借金玉:ええ。それから休み終わって仕事を始めることについては、僕は本にも書いた「儀式」で乗り越えていますね。

 何かを始めるときに「よしやるぞ!」と気合いを入れるのは、全く効果がないので......。そういう言葉ではなく、何らかの行動に起こすようにしています。ジャケットを着て、手を洗って、顔を洗って、wordを開く......そういうルーティンを作って、紙に書いておくといいですね。

―― 書いておくのですか。

借金玉:僕は、スタートルーティンを書いて机に貼ってあります。
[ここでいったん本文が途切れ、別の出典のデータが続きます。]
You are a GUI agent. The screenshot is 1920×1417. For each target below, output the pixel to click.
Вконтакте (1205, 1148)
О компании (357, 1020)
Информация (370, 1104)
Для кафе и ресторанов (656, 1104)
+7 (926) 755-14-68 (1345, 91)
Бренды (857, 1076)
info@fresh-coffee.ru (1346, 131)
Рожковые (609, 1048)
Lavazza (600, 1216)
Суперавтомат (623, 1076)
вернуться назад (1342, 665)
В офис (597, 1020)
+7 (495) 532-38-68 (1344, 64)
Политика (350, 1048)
そうでないと、すぐにすべてを省略し始めるので......。

 そもそも、「仕事モードに入る」というよりは、「集中のフローに入る」と意識するのが大切かな、と。そのためには、仕事を始めるという恐ろしいストレスを、「手を洗う」という儀式に置き換える。ジャケットを着て、手を洗って、顔を洗って......。フローに入れるかどうかは体調にもよりますが、せめてルーティンだけはやる。やってもうまく集中できなかったら、それはそれです。人間、やろうと思ったことがすべてできたらみんな東大に入っていますよ。そういう心持ちでいたいですね。
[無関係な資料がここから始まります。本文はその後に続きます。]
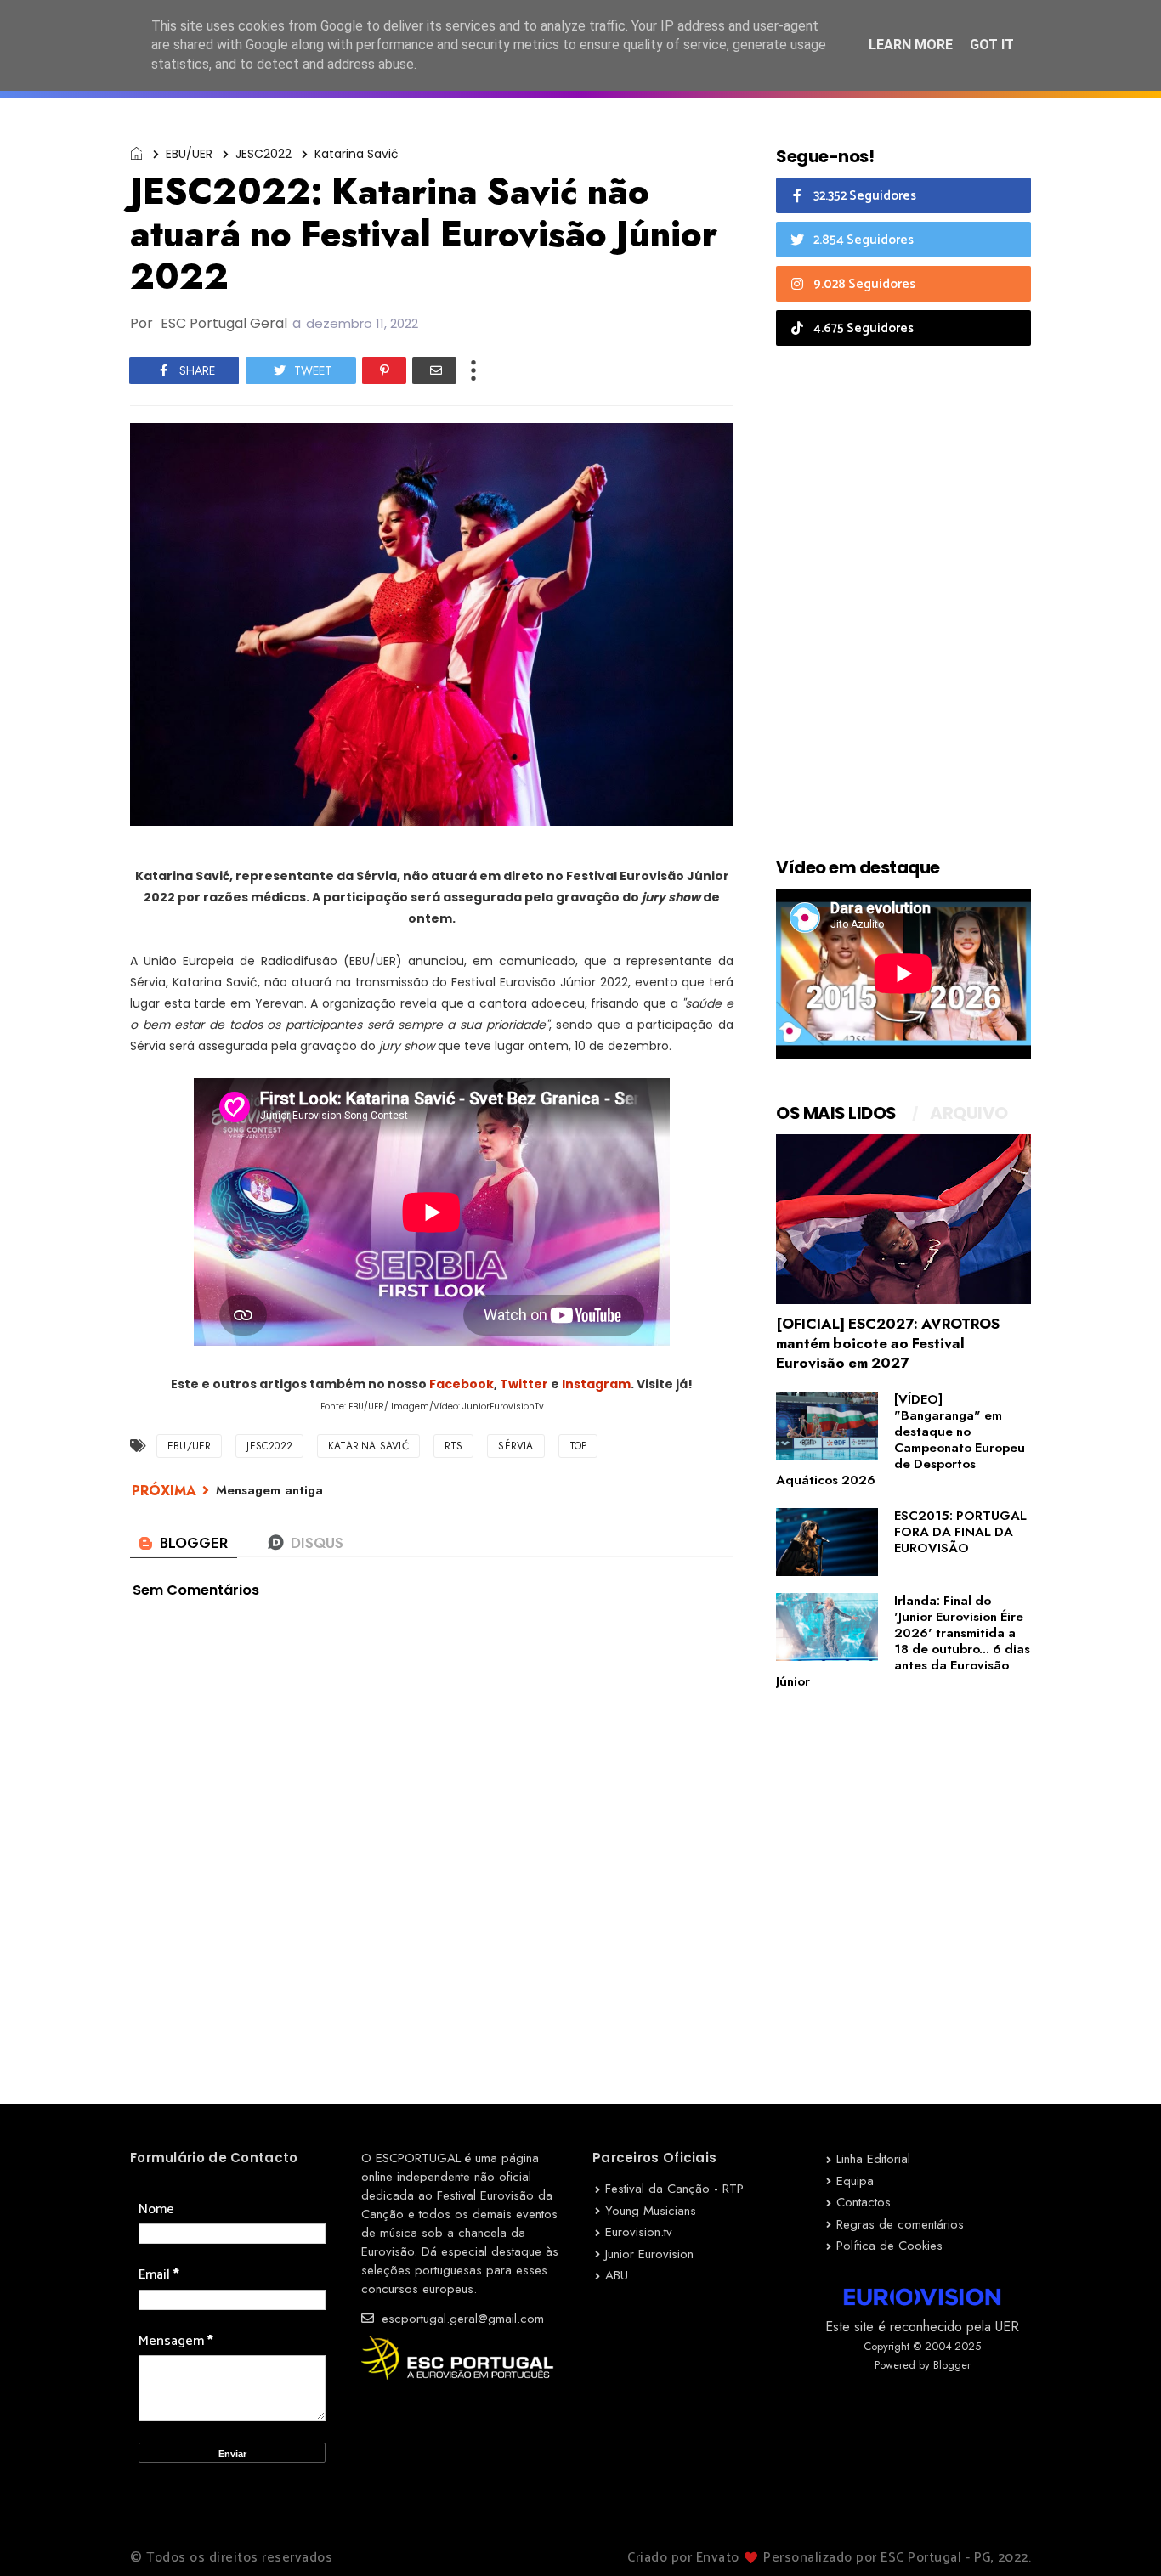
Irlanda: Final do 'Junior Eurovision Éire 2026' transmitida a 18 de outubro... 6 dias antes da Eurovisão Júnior (903, 1641)
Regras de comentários (900, 2224)
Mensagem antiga (269, 1490)
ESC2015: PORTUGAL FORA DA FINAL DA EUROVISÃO (960, 1531)
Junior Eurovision (649, 2254)
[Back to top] (1119, 2535)
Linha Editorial (873, 2158)
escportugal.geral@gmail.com (460, 2318)
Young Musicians (650, 2210)
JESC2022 (263, 153)
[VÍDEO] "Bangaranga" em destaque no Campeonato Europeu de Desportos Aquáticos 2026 (900, 1439)
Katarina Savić (356, 153)
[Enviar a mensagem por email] (434, 370)
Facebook (461, 1384)
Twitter (525, 1384)
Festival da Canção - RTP (674, 2188)
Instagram (596, 1384)
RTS (454, 1446)
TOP (578, 1446)
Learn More (911, 45)
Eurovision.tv (638, 2232)
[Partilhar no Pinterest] (384, 370)
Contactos (863, 2202)
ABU (616, 2275)
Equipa (855, 2181)
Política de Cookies (889, 2245)
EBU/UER (189, 153)
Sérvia (515, 1446)
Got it (992, 45)
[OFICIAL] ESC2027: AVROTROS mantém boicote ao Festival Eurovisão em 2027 (888, 1343)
 第2回「いま必要なのは趣味より自分の「カルチャー」/借金玉インタビュー(2)」に続く


(BOOKウォッチ編集部 大久保)

プロフィール

借金玉
1985年、北海道生まれ。ADHD(注意欠如・多動症)と診断され、二次障害として双極性障害の症状もある。早稲田大学を卒業後、大手金融機関に就職するものの、2年で退職。飲食業界で起業した後、事業破綻し、2,000万円の借金を抱えることに。1年かけて「うつの底」からはい出し、現在は不動産営業と作家業をかけもちしている。著書に『発達障害の僕が「食える人」に変わったすごい仕事術』(KADOKAWA)。